Lacey Nymeyer was once asked at a fireside who was the most amazing person she met while at the Olympics.
Of course she had rubbed shoulders with meganames like Michael Phelps and LeBron James, but her answer was surprising.
"Tay Chin Joo — a sweet LDS lady in Singapore," she said.
Just before the Olympics, the team was at a training camp at a private country club in Singapore. Following a workout session, Lacey Nymeyer was drying off with a towel when she was informed there was someone who wanted to see her.
To her surprise, a member of the church had heard about the swimmer and wanted to meet her. Her teammates practically gawked as Lacey Nymeyer happily spoke with the woman.
"The team was looking at her and saying, 'Who do you know in Singapore?' " Stacey said.
"It was the instant Mormon connection," Lacey Nymeyer said. "We talked for 45 minutes."

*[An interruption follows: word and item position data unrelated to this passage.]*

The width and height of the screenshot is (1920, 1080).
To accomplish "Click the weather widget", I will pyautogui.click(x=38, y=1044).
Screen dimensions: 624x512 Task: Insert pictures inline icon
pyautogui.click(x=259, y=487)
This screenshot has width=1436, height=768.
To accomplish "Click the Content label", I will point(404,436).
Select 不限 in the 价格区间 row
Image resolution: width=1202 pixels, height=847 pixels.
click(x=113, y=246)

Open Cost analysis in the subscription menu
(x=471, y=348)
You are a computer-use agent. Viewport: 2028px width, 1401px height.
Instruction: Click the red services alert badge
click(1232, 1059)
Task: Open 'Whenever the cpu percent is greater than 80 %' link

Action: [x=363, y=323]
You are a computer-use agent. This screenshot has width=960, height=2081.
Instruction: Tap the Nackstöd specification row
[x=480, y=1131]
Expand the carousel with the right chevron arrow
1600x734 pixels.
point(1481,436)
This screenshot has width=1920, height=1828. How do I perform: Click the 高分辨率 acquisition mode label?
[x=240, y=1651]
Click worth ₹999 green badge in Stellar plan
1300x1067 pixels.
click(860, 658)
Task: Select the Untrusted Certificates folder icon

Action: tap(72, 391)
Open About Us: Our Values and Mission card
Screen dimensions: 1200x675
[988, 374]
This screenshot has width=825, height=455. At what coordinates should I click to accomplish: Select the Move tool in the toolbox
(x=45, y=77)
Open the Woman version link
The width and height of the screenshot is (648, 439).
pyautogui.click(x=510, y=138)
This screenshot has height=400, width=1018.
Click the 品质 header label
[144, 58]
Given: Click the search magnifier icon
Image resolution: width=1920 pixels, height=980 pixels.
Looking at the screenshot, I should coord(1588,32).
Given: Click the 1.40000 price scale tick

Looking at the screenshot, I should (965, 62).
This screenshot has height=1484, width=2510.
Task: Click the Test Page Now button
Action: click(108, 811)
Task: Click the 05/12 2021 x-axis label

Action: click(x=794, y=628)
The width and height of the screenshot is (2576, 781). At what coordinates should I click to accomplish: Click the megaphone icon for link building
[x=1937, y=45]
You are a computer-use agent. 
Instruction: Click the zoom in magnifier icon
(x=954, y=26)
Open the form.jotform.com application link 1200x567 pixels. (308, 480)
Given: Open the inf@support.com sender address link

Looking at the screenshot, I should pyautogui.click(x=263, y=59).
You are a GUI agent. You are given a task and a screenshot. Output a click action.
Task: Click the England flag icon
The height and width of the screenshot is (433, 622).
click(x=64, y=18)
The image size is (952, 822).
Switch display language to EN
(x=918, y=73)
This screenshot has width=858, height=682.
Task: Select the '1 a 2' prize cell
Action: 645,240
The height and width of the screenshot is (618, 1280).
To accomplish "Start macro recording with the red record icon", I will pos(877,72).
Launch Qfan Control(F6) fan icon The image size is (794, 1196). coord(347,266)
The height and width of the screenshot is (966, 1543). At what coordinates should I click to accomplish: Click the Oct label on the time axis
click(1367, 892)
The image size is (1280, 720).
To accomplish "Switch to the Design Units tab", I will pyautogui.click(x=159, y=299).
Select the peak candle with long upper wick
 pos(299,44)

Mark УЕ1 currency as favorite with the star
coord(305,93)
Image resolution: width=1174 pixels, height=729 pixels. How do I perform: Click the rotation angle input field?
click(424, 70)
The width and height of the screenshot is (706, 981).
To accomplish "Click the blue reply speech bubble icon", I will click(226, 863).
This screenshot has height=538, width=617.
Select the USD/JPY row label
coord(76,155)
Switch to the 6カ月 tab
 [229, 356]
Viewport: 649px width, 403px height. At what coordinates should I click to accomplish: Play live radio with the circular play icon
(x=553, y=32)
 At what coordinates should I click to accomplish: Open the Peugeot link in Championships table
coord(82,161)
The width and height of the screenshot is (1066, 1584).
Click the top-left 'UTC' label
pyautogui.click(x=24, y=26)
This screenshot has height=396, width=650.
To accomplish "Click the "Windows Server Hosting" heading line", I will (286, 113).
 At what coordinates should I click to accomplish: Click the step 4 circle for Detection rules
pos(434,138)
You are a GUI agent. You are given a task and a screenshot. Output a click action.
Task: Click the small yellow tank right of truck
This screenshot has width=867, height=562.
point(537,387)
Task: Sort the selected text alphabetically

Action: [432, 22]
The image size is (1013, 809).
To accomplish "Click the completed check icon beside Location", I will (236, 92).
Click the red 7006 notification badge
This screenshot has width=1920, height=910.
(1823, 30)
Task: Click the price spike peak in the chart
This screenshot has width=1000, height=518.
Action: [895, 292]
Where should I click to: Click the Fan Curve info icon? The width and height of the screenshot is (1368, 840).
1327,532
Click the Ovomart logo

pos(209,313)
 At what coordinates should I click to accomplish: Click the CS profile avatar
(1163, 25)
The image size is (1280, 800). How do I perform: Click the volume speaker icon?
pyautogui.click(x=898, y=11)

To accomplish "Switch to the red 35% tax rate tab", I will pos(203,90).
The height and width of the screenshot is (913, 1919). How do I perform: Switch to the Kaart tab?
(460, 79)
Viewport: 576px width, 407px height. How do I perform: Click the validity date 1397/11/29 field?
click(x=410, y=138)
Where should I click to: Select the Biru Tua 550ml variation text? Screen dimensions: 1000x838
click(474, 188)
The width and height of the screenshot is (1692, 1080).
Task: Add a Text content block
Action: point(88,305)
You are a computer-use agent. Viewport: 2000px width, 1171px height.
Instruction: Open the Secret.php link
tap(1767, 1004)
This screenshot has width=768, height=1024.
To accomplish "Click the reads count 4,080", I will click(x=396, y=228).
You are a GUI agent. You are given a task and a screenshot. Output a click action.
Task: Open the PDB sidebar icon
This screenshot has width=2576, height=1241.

The woman continued to visit during her stay, bringing gifts and treats. Lacey Nymeyer said becoming friends with that sweet lady was a treasured moment.
Engaged and moving on
Believe it or not, Lacey Nymeyer has accepted the marriage proposal of a Gila Monster — a member of the basketball team at Eastern Arizona College.
His name is Chandler John. The couple will be married at the LDS Temple in Mesa, Ariz., in April.
Lacey Nymeyer, a physical education major, is done with school and looking to take a break from swimming. During the week she works as a substitute teacher at a local private high school. On the weekends she travels around the country doing swim clinics and encouraging young children to work hard and pursue their dreams.
Will she compete in the 2012 London games? "I don't know. Right now I am focusing on other areas of life, but I want to keep the option open," Lacey Nymeyer said.
When invited, she enjoys speaking to youths and at firesides and preaches the importance of gaining a personal testimony and standing strong in the face of adversity. Allow the gospel to balance your life, she said.
"Why not build your life around something that is consistent and true?" Lacey Nymeyer said. "You have to have your own testimony to know what you want out of life. It will bring you happiness."